1. Burasını bugün birinci yıl dönümümüzü kutladığım kız arkadaşım da okuyor,diğerleri de o da bu da. okudu da.

2- Mesele kadınlar erkekler değil bir algı problemi. Belirli bir algıdan bahsedebiliriz ama onun cinsiyeti illa ki kadın olacak değil.

3- Güçlü kadın zayıf kadın nedir ki ? Hayatıma kaç kişi devam ettiğimi biliyor musun ya da tüm bunların konuyla ilgisi nedir ?

Bence bu yazının kadınlarla değil sizin erkeklerle ya da onların şikayetleriyle sorununuz var ve çözüm yeri burası değil maalasef.

Birilerine kızmışsınız ama niye, neden anlamadım. Gidin doğru yere kusun lütfen..

Bunca vaktimi alan bir yerin kızarkadaşımın okumayacağını düşünmeniz gerçekten tuhaf aslında.

İyi bakın kendinize ve sıkmayın canınızı bu kadar.

Unknown dedi ki...

nematod:
adam kendi kendine birşeyler paylaşmak istiyor. Bunları okuyup derin feminist hayat felsefeni paylaşmak lütfen ama lütfen...

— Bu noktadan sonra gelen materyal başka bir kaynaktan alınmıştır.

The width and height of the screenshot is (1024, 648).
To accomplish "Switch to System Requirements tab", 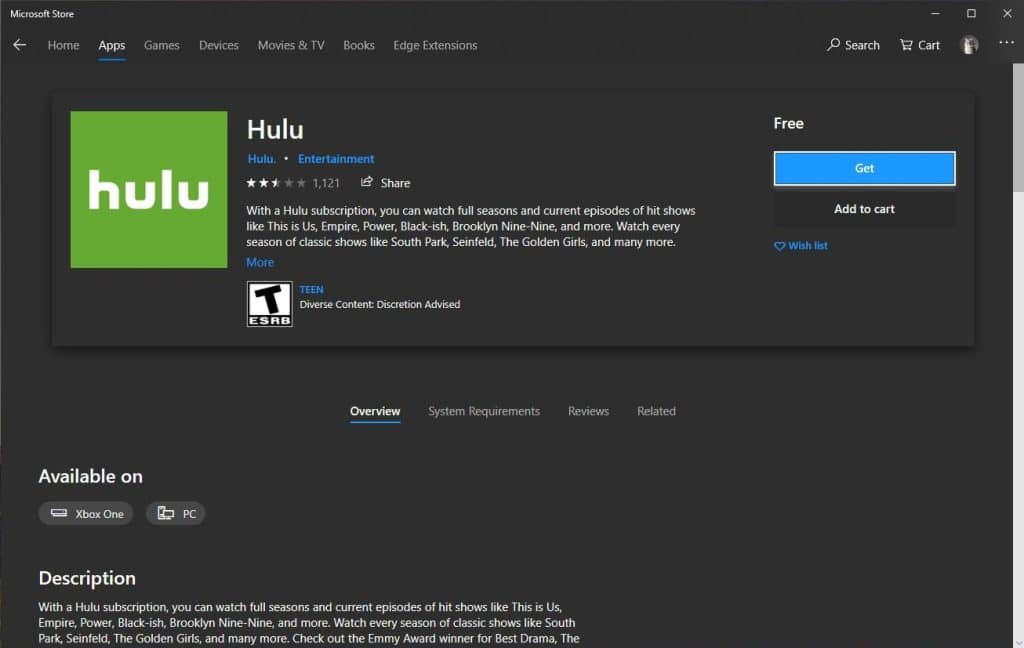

git kendine bir erkek arkadaş bul..

Pan Monroe dedi ki...

kadınların en sevdiğim yönü; ikna olma adına koşullu olmaları. Bir kadın ya ikna olmuştur, ya da olmamıştır kısacası. Sizin bu yolda yaptıklarınız kendinizle ilgilidir. (nematod ablayı bağımsız tutuyorum, o başka bir insan)

Biz erkekler, sincapsı yapımızla bu yüzden güzel varlıklarız. Biz maç izlerken de dinliyoruz kadınları, hatta bunu düşünüyoruz da.Üzülüyoruz da. Bizim fazlasıyla zaafımız var ve bunu gizleme konusunda çok başarılı olduğumuz söylenemez.

(nematod ablayı bağımsız tutuyorum, onları dinlerken maç izlemiyoruz. ama maçı düşünüyoruz )

varol döken dedi ki...

yorumların blogun kendisinden fantastik olduğu yerlere bayılıyorum en çok...

nematod dedi ki...

borges: yazımın muhatabı doğrudan senin yazın değil ve sen değilsin, yanlış kişiye yanlış tepki arkadaşım. senin de vaktine yazık, ama haklısın benimkine de yazık:) bu arada bu içeriği buraya taşıyan ben değilim, dediğim gibi bir arkadaşımın tavsiyesi üzerine okudum.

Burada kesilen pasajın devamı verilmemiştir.